=== Begin Enclosure ===

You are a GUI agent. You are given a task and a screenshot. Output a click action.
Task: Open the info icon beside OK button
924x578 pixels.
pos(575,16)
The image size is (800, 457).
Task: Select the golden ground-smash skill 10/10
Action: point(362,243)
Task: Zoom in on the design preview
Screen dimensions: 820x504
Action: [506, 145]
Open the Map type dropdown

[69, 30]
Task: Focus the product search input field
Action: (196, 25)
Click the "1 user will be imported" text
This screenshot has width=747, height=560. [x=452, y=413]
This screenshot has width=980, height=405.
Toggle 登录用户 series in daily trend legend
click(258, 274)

=== End Enclosure ===
=== Begin Enclosure ===

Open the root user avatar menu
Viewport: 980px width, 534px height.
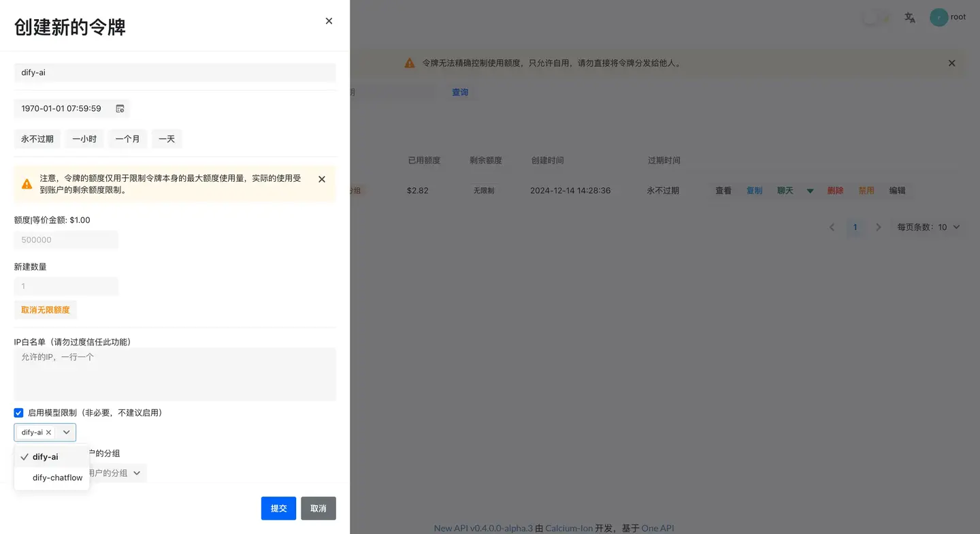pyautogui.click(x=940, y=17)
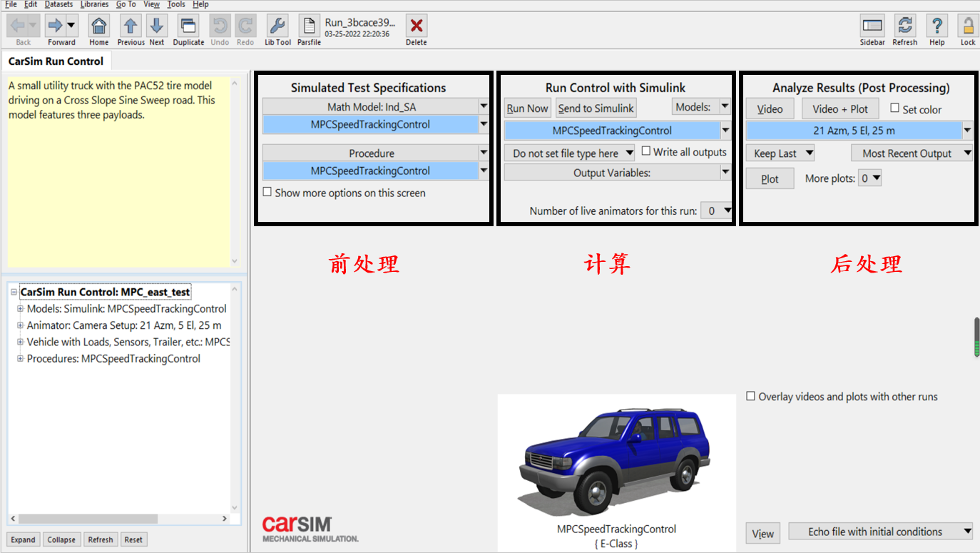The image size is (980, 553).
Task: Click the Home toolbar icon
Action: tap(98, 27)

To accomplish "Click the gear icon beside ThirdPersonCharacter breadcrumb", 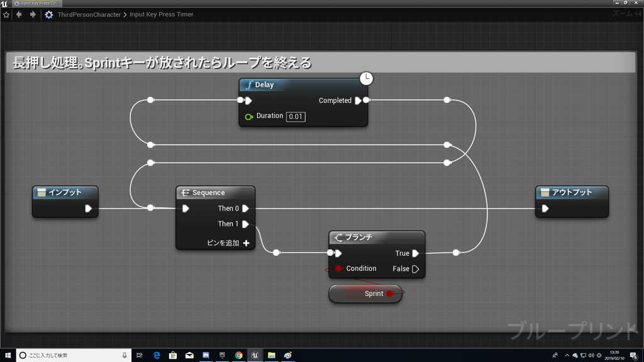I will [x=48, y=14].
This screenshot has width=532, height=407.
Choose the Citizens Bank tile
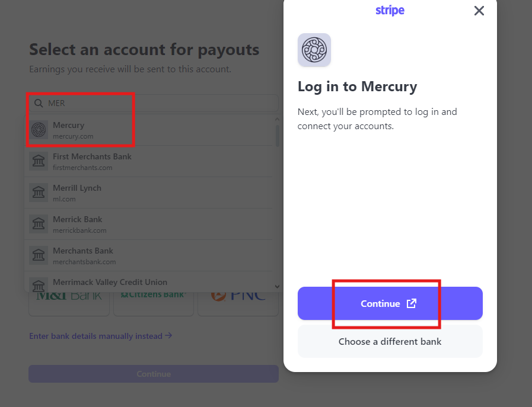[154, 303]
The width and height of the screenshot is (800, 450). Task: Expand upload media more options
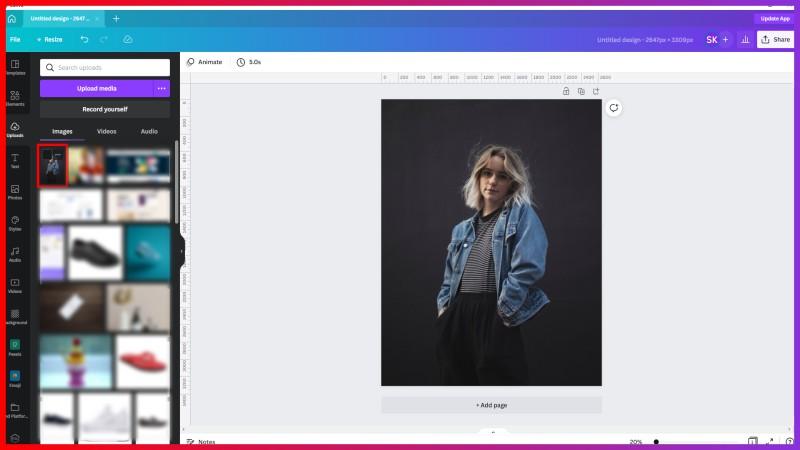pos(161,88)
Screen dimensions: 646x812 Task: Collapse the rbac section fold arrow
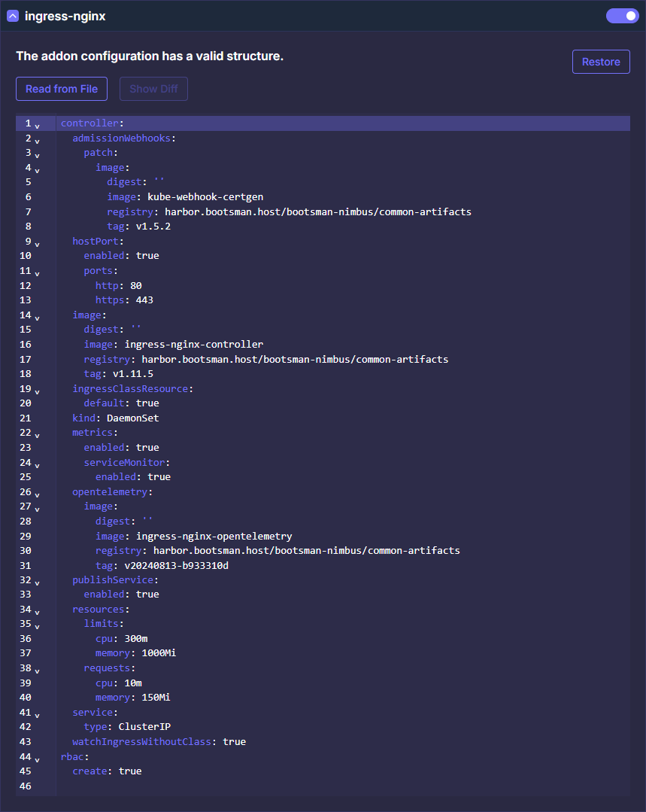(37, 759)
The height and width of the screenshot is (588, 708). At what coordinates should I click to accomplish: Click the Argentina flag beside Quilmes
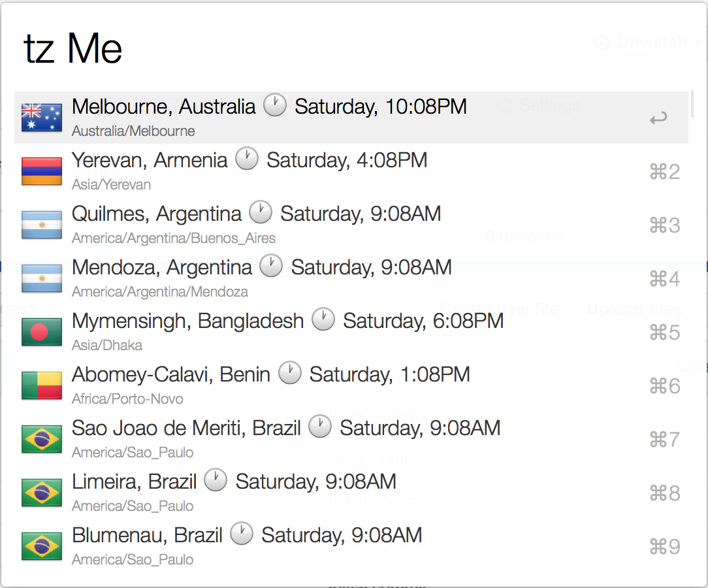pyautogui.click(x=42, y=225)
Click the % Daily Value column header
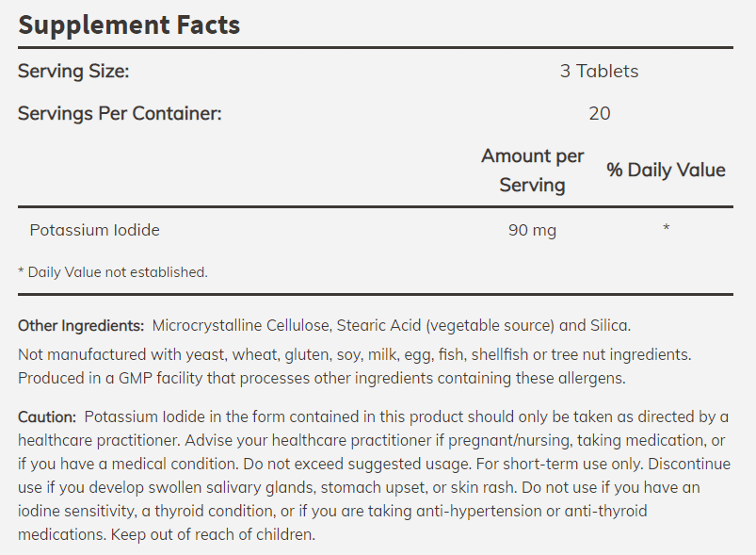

=== End Enclosure ===
=== Begin Enclosure ===

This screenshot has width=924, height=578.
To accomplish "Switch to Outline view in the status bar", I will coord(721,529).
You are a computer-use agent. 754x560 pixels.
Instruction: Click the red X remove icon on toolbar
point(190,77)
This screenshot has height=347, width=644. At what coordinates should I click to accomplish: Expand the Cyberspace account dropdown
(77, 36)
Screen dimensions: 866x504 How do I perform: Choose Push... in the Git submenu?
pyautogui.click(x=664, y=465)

=== End Enclosure ===

_What is being asked_.
Only the count is wanted. Find the lines of the records that include the word "agent" and state how many.

_Result of the exercise_.
2